In terms of what the two bring to the table, Card, a sophomore and Lake Travis product, has the reputation of having a “golden” arm. Meanwhile, Thompson has been on campus for three years already, and he dazzled in the second half of the Alamo Bowl against Colorado in relief of Ehlinger.
“Casey Thompson is a guy who’s been in the program a little bit longer,” Sarkisian said. “Everybody remembers what he did in the Alamo Bowl with four touchdown passes in the second half – very athletic guy. [He’s] very driven, very focused, high football IQ, great leader.
“Hudson Car – tremendous passing ability, great instincts of passing the football,” Sarkisian said. “So we’re in a good position.”
But what they can do on the field is only part of the equation. Sarkisian called quarterback the most important position in football, and a large part of that is because of the leadership the signal caller has to provide.
And just as their athletic skillsets are different, so, too, are their leadership styles.
“Hudson will just put his head down and work hard, lead by example,” sophomore running back Bijan Robinson said. “He doesn’t have to say much for you to know that he’s a leader. he’ll say what he has to say when he has to say. We all can see what he’s trying to do. We all understand the type of leader that he is.
“You have Casey, more of an energetic type of guy,” Robinson continued. “If you’re doing something wrong, he’ll let you know. That’s been a big help for the team.”
All of it goes into Sarkisian’s final decision, which he knows he’ll have to make before the season opener against Louisiana-Lafayette on Sept. 4.

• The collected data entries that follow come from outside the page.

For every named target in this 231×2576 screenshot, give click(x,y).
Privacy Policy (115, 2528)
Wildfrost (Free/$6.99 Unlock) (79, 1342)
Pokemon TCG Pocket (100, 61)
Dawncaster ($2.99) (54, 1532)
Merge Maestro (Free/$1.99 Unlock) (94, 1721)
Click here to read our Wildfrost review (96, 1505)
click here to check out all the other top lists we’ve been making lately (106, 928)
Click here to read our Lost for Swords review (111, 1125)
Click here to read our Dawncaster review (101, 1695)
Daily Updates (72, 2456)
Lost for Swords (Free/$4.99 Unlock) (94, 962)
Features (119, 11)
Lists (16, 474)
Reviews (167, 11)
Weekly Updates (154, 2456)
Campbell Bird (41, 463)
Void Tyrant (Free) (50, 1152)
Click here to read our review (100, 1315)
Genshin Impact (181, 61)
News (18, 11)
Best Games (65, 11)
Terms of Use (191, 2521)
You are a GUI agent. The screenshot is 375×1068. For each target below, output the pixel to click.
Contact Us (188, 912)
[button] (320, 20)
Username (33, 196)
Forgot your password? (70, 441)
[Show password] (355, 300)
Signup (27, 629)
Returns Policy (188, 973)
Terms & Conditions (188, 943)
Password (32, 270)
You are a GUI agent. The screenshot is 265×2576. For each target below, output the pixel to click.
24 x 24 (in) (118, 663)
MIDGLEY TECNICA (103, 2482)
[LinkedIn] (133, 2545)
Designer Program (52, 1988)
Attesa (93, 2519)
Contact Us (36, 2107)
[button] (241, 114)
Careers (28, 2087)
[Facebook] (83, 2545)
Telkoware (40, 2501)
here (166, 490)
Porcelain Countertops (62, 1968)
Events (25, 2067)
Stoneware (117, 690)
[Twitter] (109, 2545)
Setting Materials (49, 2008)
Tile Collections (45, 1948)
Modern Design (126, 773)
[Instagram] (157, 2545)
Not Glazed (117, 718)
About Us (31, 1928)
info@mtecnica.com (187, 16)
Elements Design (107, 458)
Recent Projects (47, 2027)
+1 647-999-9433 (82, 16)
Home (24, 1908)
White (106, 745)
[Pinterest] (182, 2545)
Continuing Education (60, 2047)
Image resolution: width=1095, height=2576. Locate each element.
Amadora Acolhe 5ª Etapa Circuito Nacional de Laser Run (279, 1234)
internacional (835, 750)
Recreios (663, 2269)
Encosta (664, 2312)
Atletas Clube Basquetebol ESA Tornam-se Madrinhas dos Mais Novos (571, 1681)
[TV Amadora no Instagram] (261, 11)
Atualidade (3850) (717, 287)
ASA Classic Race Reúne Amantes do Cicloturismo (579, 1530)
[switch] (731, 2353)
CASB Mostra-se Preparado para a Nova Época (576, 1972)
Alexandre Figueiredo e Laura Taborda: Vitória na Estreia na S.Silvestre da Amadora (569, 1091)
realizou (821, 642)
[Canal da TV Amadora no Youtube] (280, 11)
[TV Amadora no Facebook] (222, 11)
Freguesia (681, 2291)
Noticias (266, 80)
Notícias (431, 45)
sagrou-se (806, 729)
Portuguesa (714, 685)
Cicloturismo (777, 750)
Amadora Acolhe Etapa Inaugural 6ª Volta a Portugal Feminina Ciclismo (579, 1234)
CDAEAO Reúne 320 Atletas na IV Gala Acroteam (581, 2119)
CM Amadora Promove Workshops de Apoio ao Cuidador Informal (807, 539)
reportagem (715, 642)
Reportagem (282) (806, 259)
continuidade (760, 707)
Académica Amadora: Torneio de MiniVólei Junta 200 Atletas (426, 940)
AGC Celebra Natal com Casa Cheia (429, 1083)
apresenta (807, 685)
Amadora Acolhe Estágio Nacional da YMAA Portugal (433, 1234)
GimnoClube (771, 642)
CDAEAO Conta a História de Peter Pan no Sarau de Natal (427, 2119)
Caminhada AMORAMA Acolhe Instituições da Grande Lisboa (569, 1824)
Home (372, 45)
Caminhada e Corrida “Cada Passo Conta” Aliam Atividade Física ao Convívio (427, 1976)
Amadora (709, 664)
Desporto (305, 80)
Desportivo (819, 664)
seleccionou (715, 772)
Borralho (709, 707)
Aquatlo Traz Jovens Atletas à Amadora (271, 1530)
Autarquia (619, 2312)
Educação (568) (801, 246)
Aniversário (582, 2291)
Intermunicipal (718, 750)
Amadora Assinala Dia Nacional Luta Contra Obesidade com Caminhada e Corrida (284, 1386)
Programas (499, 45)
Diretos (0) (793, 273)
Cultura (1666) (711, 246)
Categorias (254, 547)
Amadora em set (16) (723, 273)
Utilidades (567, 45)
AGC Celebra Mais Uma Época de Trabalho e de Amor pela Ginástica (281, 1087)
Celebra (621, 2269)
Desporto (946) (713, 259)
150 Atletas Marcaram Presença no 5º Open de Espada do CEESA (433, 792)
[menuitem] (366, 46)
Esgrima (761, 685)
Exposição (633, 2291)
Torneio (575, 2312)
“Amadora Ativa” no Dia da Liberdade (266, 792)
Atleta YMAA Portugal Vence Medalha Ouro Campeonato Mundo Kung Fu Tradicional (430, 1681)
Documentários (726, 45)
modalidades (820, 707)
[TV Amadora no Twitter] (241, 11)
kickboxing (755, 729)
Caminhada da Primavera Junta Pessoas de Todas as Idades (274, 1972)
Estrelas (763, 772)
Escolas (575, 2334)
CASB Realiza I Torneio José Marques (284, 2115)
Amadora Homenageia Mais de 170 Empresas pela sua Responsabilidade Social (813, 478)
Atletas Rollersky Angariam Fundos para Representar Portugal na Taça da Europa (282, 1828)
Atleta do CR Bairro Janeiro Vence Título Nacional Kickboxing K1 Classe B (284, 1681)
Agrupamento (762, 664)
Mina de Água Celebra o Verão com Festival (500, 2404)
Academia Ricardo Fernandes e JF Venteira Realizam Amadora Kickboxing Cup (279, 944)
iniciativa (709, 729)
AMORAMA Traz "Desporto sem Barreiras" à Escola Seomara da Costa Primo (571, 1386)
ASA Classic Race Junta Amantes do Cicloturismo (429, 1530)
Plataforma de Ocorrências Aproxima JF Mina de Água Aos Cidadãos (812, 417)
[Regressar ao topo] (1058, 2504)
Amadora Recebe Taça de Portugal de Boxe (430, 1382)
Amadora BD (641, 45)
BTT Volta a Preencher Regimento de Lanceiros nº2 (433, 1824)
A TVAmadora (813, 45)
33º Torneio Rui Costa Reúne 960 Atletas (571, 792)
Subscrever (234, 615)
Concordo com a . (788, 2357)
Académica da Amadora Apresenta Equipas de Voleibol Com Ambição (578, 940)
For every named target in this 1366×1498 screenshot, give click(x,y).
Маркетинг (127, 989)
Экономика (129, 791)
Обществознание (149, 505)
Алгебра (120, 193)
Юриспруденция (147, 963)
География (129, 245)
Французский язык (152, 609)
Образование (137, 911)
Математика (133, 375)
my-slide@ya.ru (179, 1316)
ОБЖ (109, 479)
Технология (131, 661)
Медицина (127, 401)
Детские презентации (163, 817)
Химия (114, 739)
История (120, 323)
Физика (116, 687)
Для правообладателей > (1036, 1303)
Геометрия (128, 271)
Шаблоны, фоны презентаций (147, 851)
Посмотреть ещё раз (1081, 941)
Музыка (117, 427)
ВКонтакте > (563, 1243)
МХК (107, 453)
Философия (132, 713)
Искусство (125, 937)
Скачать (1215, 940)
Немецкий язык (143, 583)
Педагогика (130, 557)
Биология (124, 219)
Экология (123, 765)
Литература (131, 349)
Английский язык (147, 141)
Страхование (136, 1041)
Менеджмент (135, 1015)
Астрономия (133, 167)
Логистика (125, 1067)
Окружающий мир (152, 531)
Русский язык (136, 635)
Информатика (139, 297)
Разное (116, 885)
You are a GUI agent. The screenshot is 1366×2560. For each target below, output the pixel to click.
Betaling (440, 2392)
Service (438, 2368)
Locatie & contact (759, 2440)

“At some point in training camp, I’m gonna have to trust my gut and I gotta name a starter,” Sarkisian said. “When we do, it’s not gonna be because the other guy gave the job up. They’re gonna make it tough on me. That’s what I told them, ‘You guys need to make this decision as hard as you can on me.’ Because I name one guy the starter, doesn’t mean we don’t need the other one because the other guy’s a play away. In this day and age of college football, to think you’re gonna go 13, 14 games all the way throughout a season with one quarterback probably isn’t realistic. We need to develop both of them. Both of them have huge upside. I think we’re in good hands at that position.”